Dataset items
╔══
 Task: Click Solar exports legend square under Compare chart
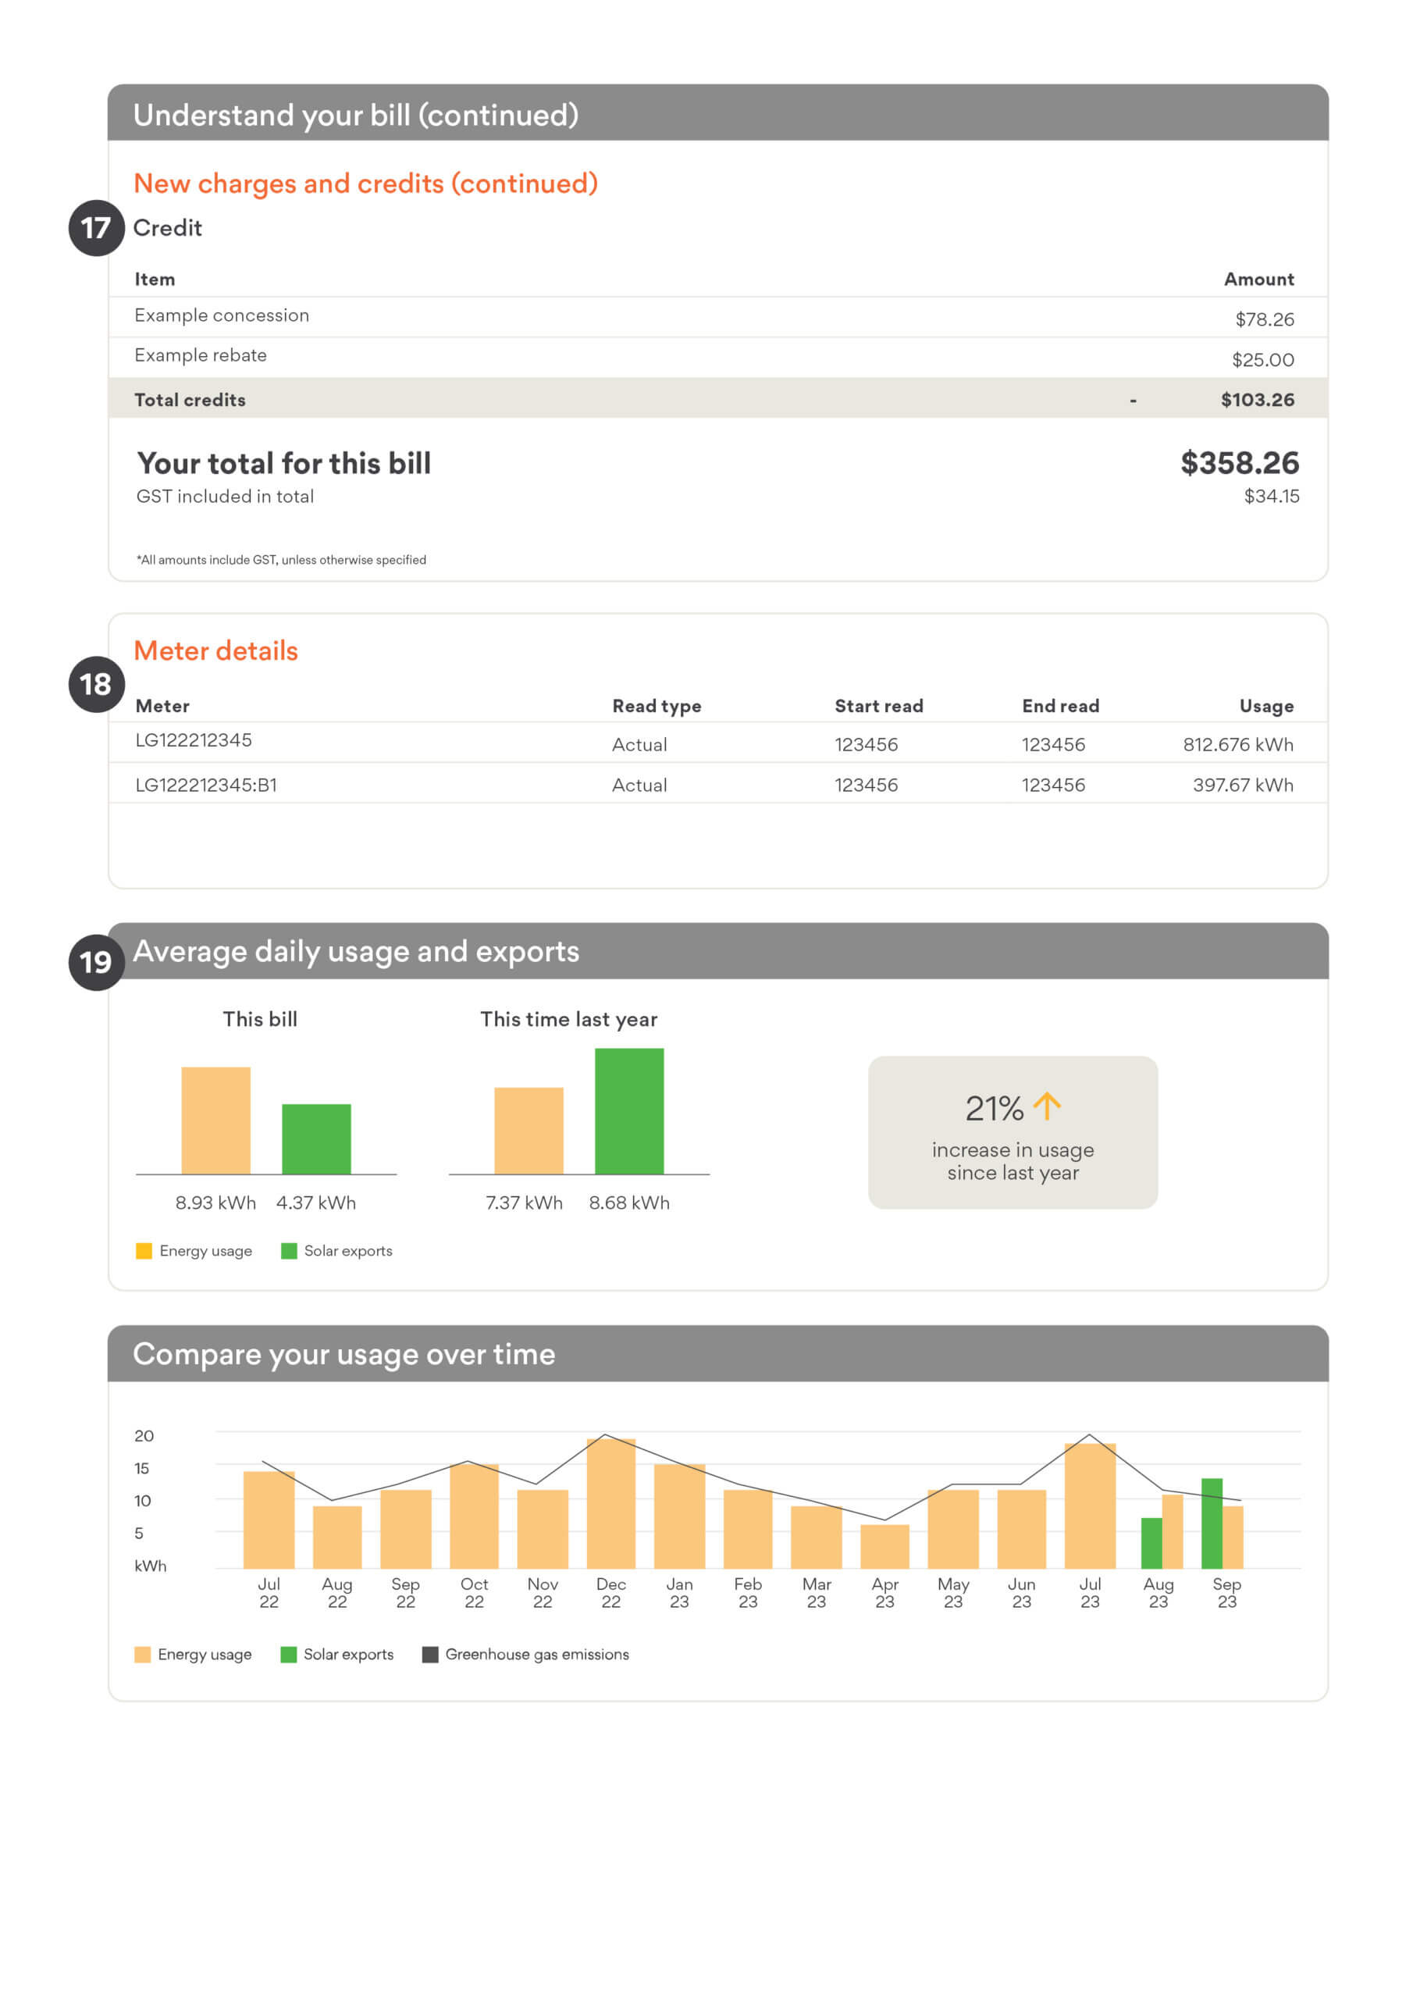click(x=288, y=1654)
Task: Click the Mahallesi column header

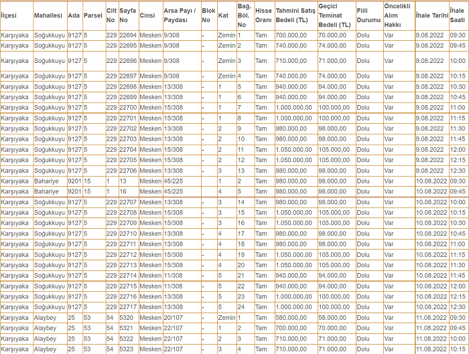Action: (48, 15)
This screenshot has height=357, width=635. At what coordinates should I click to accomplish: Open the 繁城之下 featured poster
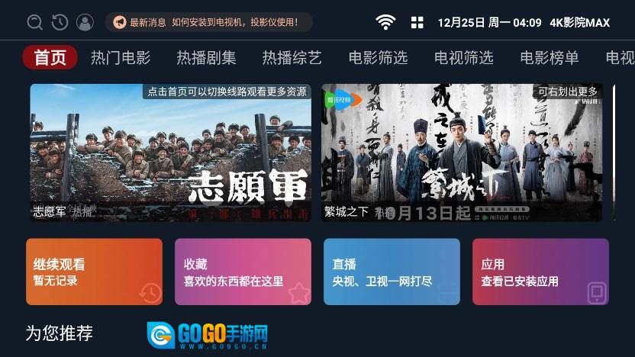[462, 153]
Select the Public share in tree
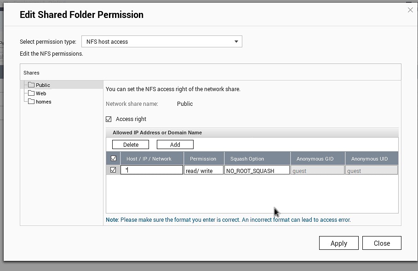The image size is (418, 271). point(43,85)
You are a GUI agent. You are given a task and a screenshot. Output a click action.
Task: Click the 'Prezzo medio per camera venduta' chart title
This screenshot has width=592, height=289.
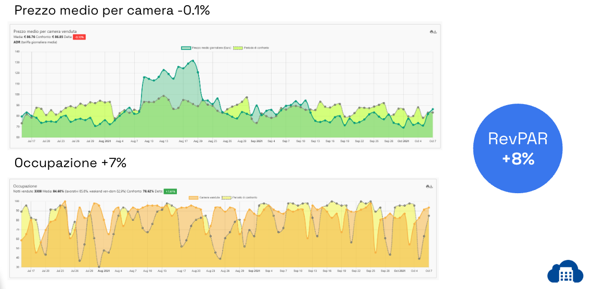tap(45, 31)
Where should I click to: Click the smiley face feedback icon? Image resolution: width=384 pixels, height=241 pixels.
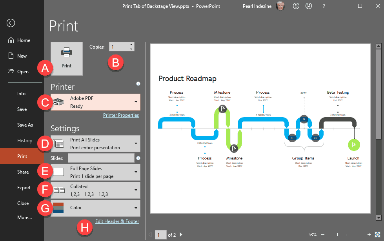296,6
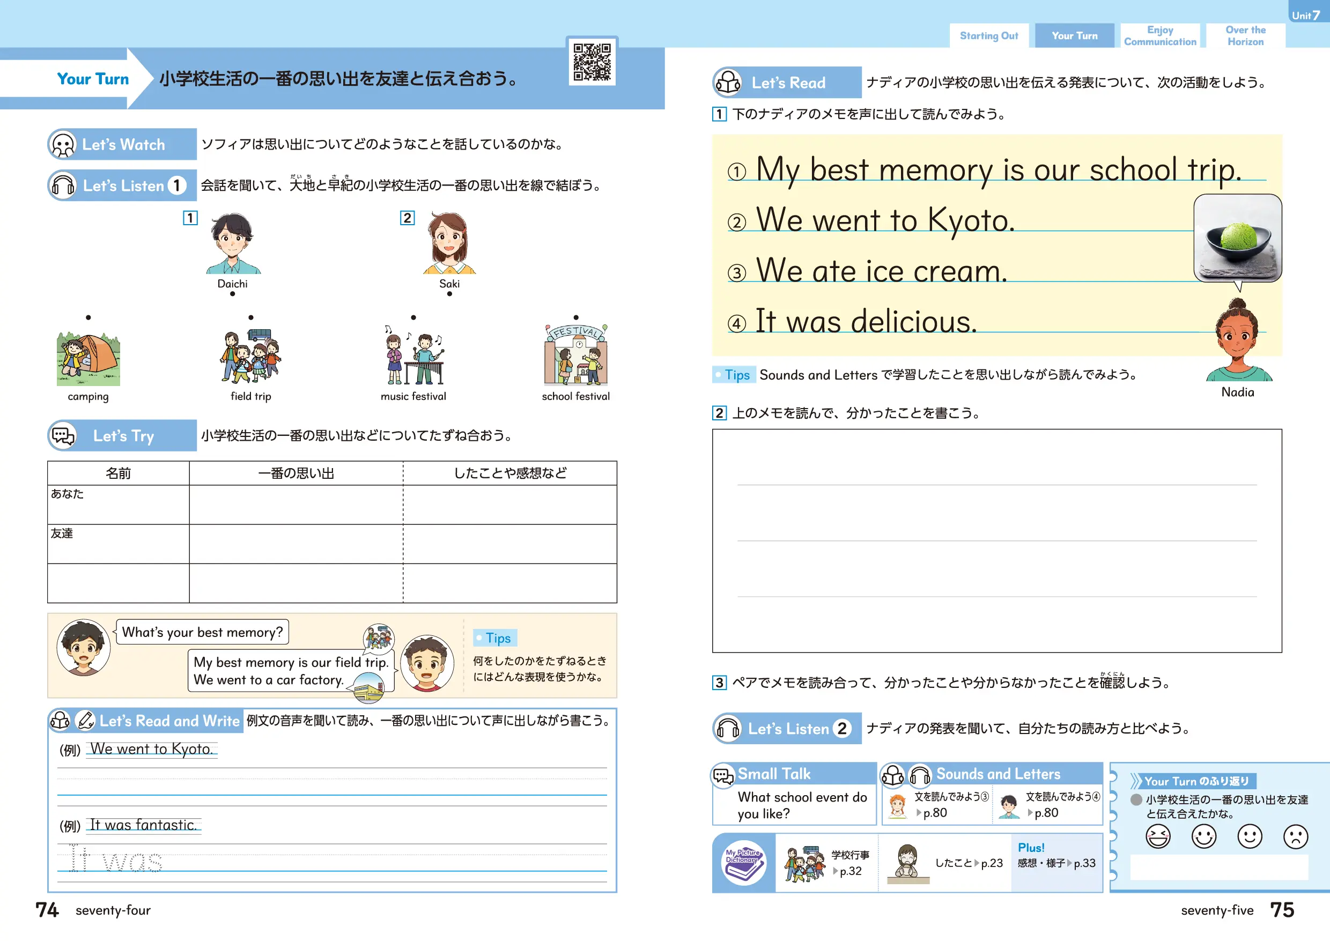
╚══
Directions ::
Count how many lines of the material above contain the string "height", matching case exactly. Reply with the number alone.

Solution ::
3